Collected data
↓↓↓

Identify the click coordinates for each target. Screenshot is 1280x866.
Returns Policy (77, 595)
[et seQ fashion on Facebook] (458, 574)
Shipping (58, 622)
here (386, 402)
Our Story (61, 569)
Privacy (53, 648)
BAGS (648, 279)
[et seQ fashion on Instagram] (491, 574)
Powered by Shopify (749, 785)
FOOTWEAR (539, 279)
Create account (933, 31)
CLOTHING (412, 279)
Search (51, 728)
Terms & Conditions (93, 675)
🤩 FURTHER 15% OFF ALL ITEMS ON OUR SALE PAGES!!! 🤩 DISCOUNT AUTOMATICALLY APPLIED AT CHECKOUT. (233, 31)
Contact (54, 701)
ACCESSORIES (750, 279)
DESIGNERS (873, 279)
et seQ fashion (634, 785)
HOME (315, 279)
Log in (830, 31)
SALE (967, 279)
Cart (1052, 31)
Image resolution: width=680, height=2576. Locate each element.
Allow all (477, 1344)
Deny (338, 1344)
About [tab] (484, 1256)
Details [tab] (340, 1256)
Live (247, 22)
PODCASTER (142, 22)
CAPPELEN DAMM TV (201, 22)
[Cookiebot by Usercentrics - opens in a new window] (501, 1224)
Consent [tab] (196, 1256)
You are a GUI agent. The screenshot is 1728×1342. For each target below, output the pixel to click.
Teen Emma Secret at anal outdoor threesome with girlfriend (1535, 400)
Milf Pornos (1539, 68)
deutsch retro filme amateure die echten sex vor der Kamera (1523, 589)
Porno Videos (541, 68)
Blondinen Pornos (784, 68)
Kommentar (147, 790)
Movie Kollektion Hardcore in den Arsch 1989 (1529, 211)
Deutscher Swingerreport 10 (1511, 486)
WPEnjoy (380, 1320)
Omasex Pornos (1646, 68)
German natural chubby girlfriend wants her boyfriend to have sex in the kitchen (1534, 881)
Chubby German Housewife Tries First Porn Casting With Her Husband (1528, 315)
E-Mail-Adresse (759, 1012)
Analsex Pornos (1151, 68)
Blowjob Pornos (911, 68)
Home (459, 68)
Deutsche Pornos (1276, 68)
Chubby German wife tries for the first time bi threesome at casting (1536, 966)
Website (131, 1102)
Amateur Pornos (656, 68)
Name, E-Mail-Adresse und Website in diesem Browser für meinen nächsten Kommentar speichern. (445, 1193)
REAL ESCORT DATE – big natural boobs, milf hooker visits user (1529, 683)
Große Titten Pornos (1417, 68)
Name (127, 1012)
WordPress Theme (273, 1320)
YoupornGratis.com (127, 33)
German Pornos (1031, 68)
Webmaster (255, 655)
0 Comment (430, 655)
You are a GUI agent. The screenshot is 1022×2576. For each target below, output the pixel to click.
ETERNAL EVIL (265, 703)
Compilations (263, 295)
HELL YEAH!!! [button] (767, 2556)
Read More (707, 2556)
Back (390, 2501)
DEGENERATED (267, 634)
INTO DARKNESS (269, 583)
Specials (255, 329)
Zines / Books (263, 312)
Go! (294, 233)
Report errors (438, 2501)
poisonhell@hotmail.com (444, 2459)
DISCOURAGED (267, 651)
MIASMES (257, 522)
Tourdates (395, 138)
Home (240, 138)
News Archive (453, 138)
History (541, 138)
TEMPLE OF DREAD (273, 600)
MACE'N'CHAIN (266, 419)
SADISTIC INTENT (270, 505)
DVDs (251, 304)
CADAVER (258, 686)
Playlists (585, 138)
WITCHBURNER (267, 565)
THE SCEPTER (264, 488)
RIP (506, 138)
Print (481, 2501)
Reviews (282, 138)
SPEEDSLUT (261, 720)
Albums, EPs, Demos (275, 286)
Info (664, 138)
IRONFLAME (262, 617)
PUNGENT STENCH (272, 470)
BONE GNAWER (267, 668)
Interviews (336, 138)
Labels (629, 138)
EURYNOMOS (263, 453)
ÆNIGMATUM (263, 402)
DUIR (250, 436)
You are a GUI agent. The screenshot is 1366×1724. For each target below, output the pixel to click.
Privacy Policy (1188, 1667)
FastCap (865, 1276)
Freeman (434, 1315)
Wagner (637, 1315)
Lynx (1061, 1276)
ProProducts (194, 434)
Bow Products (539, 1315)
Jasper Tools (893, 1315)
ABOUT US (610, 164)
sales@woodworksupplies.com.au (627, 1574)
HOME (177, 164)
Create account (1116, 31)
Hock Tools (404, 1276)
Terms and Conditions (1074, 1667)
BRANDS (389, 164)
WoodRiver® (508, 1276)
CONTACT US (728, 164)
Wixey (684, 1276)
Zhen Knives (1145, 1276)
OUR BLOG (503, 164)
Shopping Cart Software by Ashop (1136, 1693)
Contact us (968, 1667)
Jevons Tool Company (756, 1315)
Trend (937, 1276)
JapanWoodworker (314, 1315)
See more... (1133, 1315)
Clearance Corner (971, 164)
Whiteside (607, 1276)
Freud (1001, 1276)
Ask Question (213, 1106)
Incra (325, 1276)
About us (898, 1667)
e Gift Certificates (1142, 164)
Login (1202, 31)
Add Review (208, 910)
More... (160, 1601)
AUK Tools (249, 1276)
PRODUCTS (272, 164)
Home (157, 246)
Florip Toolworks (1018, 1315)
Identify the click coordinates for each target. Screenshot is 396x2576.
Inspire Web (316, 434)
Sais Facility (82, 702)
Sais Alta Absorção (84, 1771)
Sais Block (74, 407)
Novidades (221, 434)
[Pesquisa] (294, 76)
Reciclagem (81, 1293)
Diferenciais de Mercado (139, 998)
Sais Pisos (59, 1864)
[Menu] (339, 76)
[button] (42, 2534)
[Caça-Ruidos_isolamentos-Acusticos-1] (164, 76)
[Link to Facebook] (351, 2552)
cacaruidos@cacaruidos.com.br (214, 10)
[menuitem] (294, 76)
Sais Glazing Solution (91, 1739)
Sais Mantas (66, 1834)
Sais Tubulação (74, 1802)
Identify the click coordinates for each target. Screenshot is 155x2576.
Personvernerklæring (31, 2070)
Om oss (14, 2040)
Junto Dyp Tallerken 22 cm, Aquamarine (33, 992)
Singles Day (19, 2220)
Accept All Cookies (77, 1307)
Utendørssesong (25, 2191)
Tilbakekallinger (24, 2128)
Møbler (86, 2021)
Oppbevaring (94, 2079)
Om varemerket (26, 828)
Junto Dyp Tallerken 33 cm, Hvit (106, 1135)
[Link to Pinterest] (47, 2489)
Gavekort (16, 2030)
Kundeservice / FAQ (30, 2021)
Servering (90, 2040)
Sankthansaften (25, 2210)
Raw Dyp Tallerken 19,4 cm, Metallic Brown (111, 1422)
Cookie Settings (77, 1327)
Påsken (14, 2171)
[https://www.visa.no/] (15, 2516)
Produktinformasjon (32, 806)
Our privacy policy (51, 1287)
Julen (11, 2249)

↑↑↑

To complete the exercise, print all of the entries exactly.

→ **Reply to the task**:
Identify the click coordinates for each target. Screenshot is 1280x866.
Returns Policy (77, 595)
[et seQ fashion on Facebook] (458, 574)
Shipping (58, 622)
here (386, 402)
Our Story (61, 569)
Privacy (53, 648)
BAGS (648, 279)
[et seQ fashion on Instagram] (491, 574)
Powered by Shopify (749, 785)
FOOTWEAR (539, 279)
Create account (933, 31)
CLOTHING (412, 279)
Search (51, 728)
Terms & Conditions (93, 675)
🤩 FURTHER 15% OFF ALL ITEMS ON OUR SALE PAGES!!! 🤩 DISCOUNT AUTOMATICALLY APPLIED AT CHECKOUT. (233, 31)
Contact (54, 701)
ACCESSORIES (750, 279)
DESIGNERS (873, 279)
et seQ fashion (634, 785)
HOME (315, 279)
Log in (830, 31)
SALE (967, 279)
Cart (1052, 31)
Image resolution: width=680, height=2576. Locate each element.
Allow all (477, 1344)
Deny (338, 1344)
About [tab] (484, 1256)
Details [tab] (340, 1256)
Live (247, 22)
PODCASTER (142, 22)
CAPPELEN DAMM TV (201, 22)
[Cookiebot by Usercentrics - opens in a new window] (501, 1224)
Consent [tab] (196, 1256)
You are a GUI agent. The screenshot is 1728×1342. For each target below, output the pixel to click.
Teen Emma Secret at anal outdoor threesome with girlfriend (1535, 400)
Milf Pornos (1539, 68)
deutsch retro filme amateure die echten sex vor der Kamera (1523, 589)
Porno Videos (541, 68)
Blondinen Pornos (784, 68)
Kommentar (147, 790)
Movie Kollektion Hardcore in den Arsch 1989 (1529, 211)
Deutscher Swingerreport 10 (1511, 486)
WPEnjoy (380, 1320)
Omasex Pornos (1646, 68)
German natural chubby girlfriend wants her boyfriend to have sex in the kitchen (1534, 881)
Chubby German Housewife Tries First Porn Casting With Her Husband (1528, 315)
E-Mail-Adresse (759, 1012)
Analsex Pornos (1151, 68)
Blowjob Pornos (911, 68)
Home (459, 68)
Deutsche Pornos (1276, 68)
Chubby German wife tries for the first time bi threesome at casting (1536, 966)
Website (131, 1102)
Amateur Pornos (656, 68)
Name, E-Mail-Adresse und Website in diesem Browser für meinen nächsten Kommentar speichern. (445, 1193)
REAL ESCORT DATE – big natural boobs, milf hooker visits user (1529, 683)
Große Titten Pornos (1417, 68)
Name (127, 1012)
WordPress Theme (273, 1320)
YoupornGratis.com (127, 33)
German Pornos (1031, 68)
Webmaster (255, 655)
0 Comment (430, 655)
You are a GUI agent. The screenshot is 1022×2576. For each target below, output the pixel to click.
ETERNAL EVIL (265, 703)
Compilations (263, 295)
HELL YEAH!!! [button] (767, 2556)
Read More (707, 2556)
Back (390, 2501)
DEGENERATED (267, 634)
INTO DARKNESS (269, 583)
Specials (255, 329)
Zines / Books (263, 312)
Go! (294, 233)
Report errors (438, 2501)
poisonhell@hotmail.com (444, 2459)
DISCOURAGED (267, 651)
MIASMES (257, 522)
Tourdates (395, 138)
Home (240, 138)
News Archive (453, 138)
History (541, 138)
TEMPLE OF DREAD (273, 600)
MACE'N'CHAIN (266, 419)
SADISTIC INTENT (270, 505)
DVDs (251, 304)
CADAVER (258, 686)
Playlists (585, 138)
WITCHBURNER (267, 565)
THE SCEPTER (264, 488)
RIP (506, 138)
Print (481, 2501)
Reviews (282, 138)
SPEEDSLUT (261, 720)
Albums, EPs, Demos (275, 286)
Info (664, 138)
IRONFLAME (262, 617)
PUNGENT STENCH (272, 470)
BONE GNAWER (267, 668)
Interviews (336, 138)
Labels (629, 138)
EURYNOMOS (263, 453)
ÆNIGMATUM (263, 402)
DUIR (250, 436)
You are a GUI agent. The screenshot is 1366×1724. For each target below, output the pixel to click.
Privacy Policy (1188, 1667)
FastCap (865, 1276)
Freeman (434, 1315)
Wagner (637, 1315)
Lynx (1061, 1276)
ProProducts (194, 434)
Bow Products (539, 1315)
Jasper Tools (893, 1315)
ABOUT US (610, 164)
sales@woodworksupplies.com.au (627, 1574)
HOME (177, 164)
Create account (1116, 31)
Hock Tools (404, 1276)
Terms and Conditions (1074, 1667)
BRANDS (389, 164)
WoodRiver® (508, 1276)
CONTACT US (728, 164)
Wixey (684, 1276)
Zhen Knives (1145, 1276)
OUR BLOG (503, 164)
Shopping Cart Software by Ashop (1136, 1693)
Contact us (968, 1667)
Jevons Tool Company (756, 1315)
Trend (937, 1276)
JapanWoodworker (314, 1315)
See more... (1133, 1315)
Clearance Corner (971, 164)
Whiteside (607, 1276)
Freud (1001, 1276)
Ask Question (213, 1106)
Incra (325, 1276)
About us (898, 1667)
e Gift Certificates (1142, 164)
Login (1202, 31)
Add Review (208, 910)
More... (160, 1601)
AUK Tools (249, 1276)
PRODUCTS (272, 164)
Home (157, 246)
Florip Toolworks (1018, 1315)
Identify the click coordinates for each target. Screenshot is 396x2576.
Inspire Web (316, 434)
Sais Facility (82, 702)
Sais Alta Absorção (84, 1771)
Sais Block (74, 407)
Novidades (221, 434)
[Pesquisa] (294, 76)
Reciclagem (81, 1293)
Diferenciais de Mercado (139, 998)
Sais Pisos (59, 1864)
[Menu] (339, 76)
[button] (42, 2534)
[Caça-Ruidos_isolamentos-Acusticos-1] (164, 76)
[Link to Facebook] (351, 2552)
cacaruidos@cacaruidos.com.br (214, 10)
[menuitem] (294, 76)
Sais Glazing Solution (91, 1739)
Sais Mantas (66, 1834)
Sais Tubulação (74, 1802)
Identify the click coordinates for each target. Screenshot is 155x2576.
Personvernerklæring (31, 2070)
Om oss (14, 2040)
Junto Dyp Tallerken 22 cm, Aquamarine (33, 992)
Singles Day (19, 2220)
Accept All Cookies (77, 1307)
Utendørssesong (25, 2191)
Tilbakekallinger (24, 2128)
Møbler (86, 2021)
Oppbevaring (94, 2079)
Om varemerket (26, 828)
Junto Dyp Tallerken 33 cm, Hvit (106, 1135)
[Link to Pinterest] (47, 2489)
Gavekort (16, 2030)
Kundeservice / FAQ (30, 2021)
Servering (90, 2040)
Sankthansaften (25, 2210)
Raw Dyp Tallerken 19,4 cm, Metallic Brown (111, 1422)
Cookie Settings (77, 1327)
Påsken (14, 2171)
[https://www.visa.no/] (15, 2516)
Produktinformasjon (32, 806)
Our privacy policy (51, 1287)
Julen (11, 2249)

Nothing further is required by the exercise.